Competent cells (NEB stable)

Day 1. Culture NEB stable cells for overnight.

Take the glycerol stock of NEB stable from -80C freezer (Elsa) and pick the cells and culture them with 2ml of plain LB at 30C for overnight.

Day 2. Grow the competent cells and stock the cells.

  1. Take the 0.5ml of the overnight NEB stable cells from Day 1, and put the cells into 50ml of plain LB in a 250 mL Erlenmeyer flask and culture them @ 30C until the OD(600nm) reaches 0.4-0.6 (use nanodrop to measure the OD).

Note

Usually, it takes 2-2.5 hours to the OD(600nm) reaches 0.4-0.6 when the cells are cultured at 30C.

  1. Once the OD(600nm) reaches to 0.4-0.6, place the cell on ice for at least 10min.

  2. Prepare 5ml of 1xWash Buffer and 5ml of 1xCompetent Buffer by diluting the 2x solutions with Dilution Buffer.

  3. From step 2, after 10 minutes incubation on ice, pellet the cells by centrifugation at 3000xg for 10min. at 4C.

  4. After the cenritugation, remove the supernatant completely and suspend the pellet GENTLY with 5ml of ice-cold 1xWash Buffer prepared at step 2.

  5. Re-pellet the cells by centrifugation at 3000xg for 10min. at 4C.

  6. After removing the 1xWash Buffer COMPLETELY by transfering the supernatant to an another 50ml falcon tube (see below how to descard the wash buffer), GENTLY suspend the cells with 5ml of ice-cold 1xCompetent Buffer.

Important

Add a few ml of 10% bleach to the collected 1xWash Buffer and centrifuge the tubes at 3000xg for 3-5min.. Then, you can discard the supernatant into a sink and the precipitate to a biowaste box.

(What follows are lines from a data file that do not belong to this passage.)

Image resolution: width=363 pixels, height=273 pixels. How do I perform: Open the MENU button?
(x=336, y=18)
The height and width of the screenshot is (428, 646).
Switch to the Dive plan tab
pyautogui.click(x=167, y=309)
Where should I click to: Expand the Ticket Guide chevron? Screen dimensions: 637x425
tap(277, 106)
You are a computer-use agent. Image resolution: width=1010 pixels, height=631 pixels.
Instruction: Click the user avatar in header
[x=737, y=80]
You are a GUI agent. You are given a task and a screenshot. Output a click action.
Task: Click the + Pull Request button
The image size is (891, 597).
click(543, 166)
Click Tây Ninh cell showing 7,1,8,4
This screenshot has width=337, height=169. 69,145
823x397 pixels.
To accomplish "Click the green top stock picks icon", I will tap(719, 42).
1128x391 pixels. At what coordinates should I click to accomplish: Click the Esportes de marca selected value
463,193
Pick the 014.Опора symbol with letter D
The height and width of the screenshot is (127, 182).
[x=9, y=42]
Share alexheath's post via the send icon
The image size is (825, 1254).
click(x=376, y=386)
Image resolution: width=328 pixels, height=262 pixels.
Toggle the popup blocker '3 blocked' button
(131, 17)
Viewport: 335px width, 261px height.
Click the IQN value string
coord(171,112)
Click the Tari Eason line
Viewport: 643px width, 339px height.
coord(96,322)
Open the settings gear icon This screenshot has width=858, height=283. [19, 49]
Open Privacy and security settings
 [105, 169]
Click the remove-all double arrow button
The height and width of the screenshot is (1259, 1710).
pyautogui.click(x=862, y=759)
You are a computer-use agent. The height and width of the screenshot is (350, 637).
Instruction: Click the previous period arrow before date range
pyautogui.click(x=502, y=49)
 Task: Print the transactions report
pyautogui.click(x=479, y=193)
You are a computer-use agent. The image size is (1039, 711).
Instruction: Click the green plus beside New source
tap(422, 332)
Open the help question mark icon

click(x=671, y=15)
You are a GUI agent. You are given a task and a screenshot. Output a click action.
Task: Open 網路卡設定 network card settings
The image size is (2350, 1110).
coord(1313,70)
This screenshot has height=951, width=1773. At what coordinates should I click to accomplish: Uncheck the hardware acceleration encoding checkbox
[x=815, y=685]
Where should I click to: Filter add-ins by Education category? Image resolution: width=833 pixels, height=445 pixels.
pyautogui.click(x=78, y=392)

  1. Aliquot 100ul of the cell suspention (ON ICE!) into eppendorf tubes. Mark each labeled tube with Sharpie that has a unique color from any competent cells remaining in the freezer.

  2. Store the cells @ -80C (ELSA)

  3. To make sure if the competent cells are not carrying any plasmid, culture the competent cells made at step 8. with 2ml of LB-Kan, LB-Amp, and, LB-Chlor for about 2days at 30C.

Day 4. Confirm the cell growth

  1. Confirm if the competent cells were not growing in any of the media. If you see cell growth in either LB media, discard the competent cells you made and remake the cell from step 1.